Wednesday, July 1, 2020

Quarantine gain of ...20lb. Yikes!

I really thought I’d never be someone who would have an upswing on their weight loss journey. I was all like ‘it’s too easy to eat well now!’ ‘I’m never going back to eating like shit!’ ‘I feel so good, why would I fuck this up!’. Past me, you absolute fool!

I moved back in with my Mum 14 weeks ago because covid, quarantine, you get it. We’ve been keeping each other company through this whole thing, and yeah, it’s generally been nice to be around my family all the time again, but goddamn. The food here. THE FOOD HERE.

I’ve written on here previously about how it is basically impossible to eat my regular diet while living with my mum. Mostly that ‘one portion’ (more like 3!!) of her dinners is always like 1000 calories. Combine that with me having a lot of time to hone in my baking skills and sitting at my regular 1200 is ROUGH.

I can OMAD, whatever. The issue is more that she makes shit that is the least satisfying and satiating way to eat 1000 calories. Like, vegetables soaked in butter. Come on!! It makes them taste worse, and there’s an extra 200 calories for no. fucking. reason. Also, I am never eating another bowl of pasta again after I go back to my own house. I never thought I’d actually miss eating a bowl of steamed vegetables for dinner.

I digress. I got so tired of starving myself to fit these ridiculous meals in my schedule, so tired of worrying about calories, so tired of not being able to drink, so tired of this whole situation that I just gave up for a month. And then another month. And then another.

I’ve gained like, 18lb back. My self esteem is probably the worst it has ever been, and that is really saying something. I feel ashamed, I can’t look at myself in the mirror. I feel like I’m killing myself with every bite but for some goddamn reason I can’t get myself to stop.

I know that the second I go back to living alone and having control of my diet, I’ll be fine, I’ll lose it all again. But that won’t be anytime soon. My town is now locked up for another month and I’ll be working from home for 8+ more weeks at a minimum. I’m trapped here.
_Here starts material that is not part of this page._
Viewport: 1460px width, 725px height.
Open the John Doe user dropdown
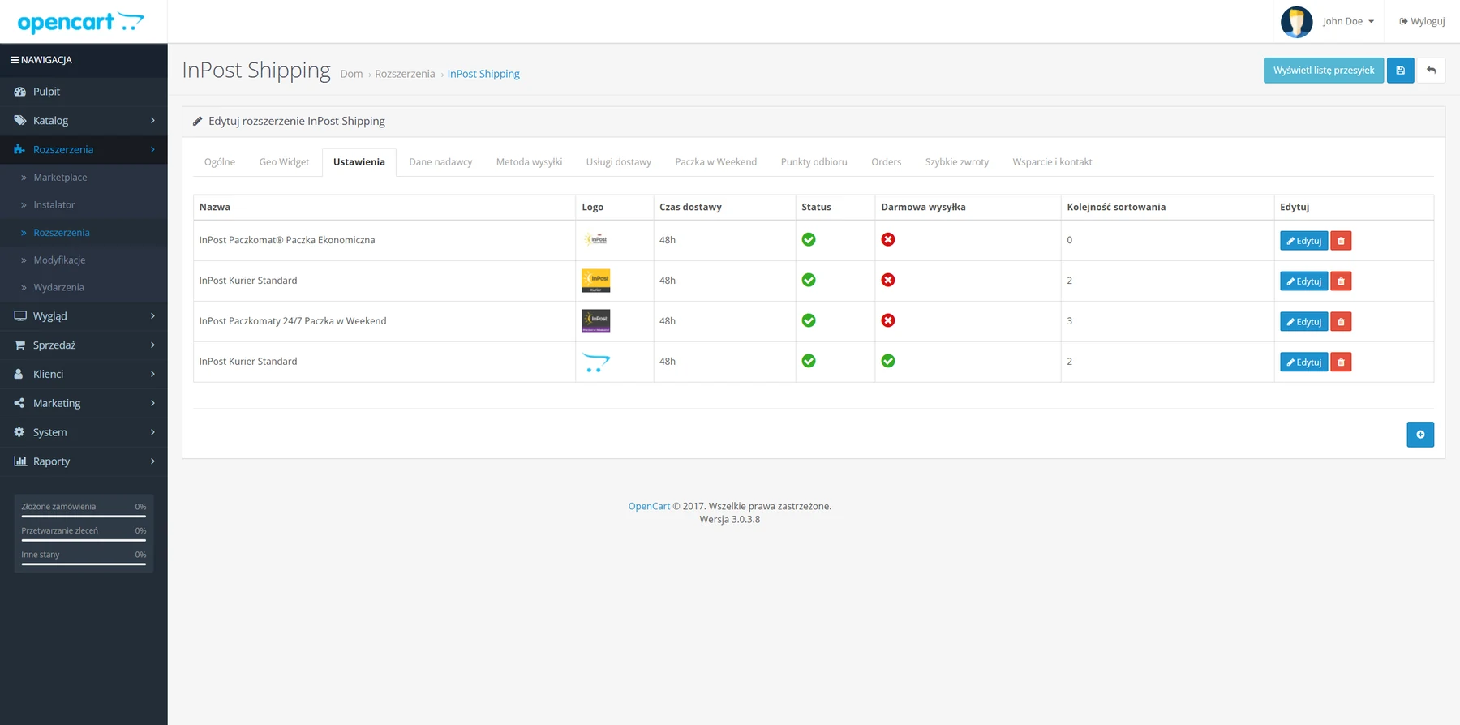click(1348, 22)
My motivation is gone. My good habits are gone. It’s my own fault. I’m annoyed as hell about it. I want to go back to losing but there has never been a more monumental task.

My one year anniversary is this week. And I’m right back where I started.

Sorry for the rant. I think if someone who isn’t my stupid no-self-control brain tells me off, it might help. Please slap some sense into me.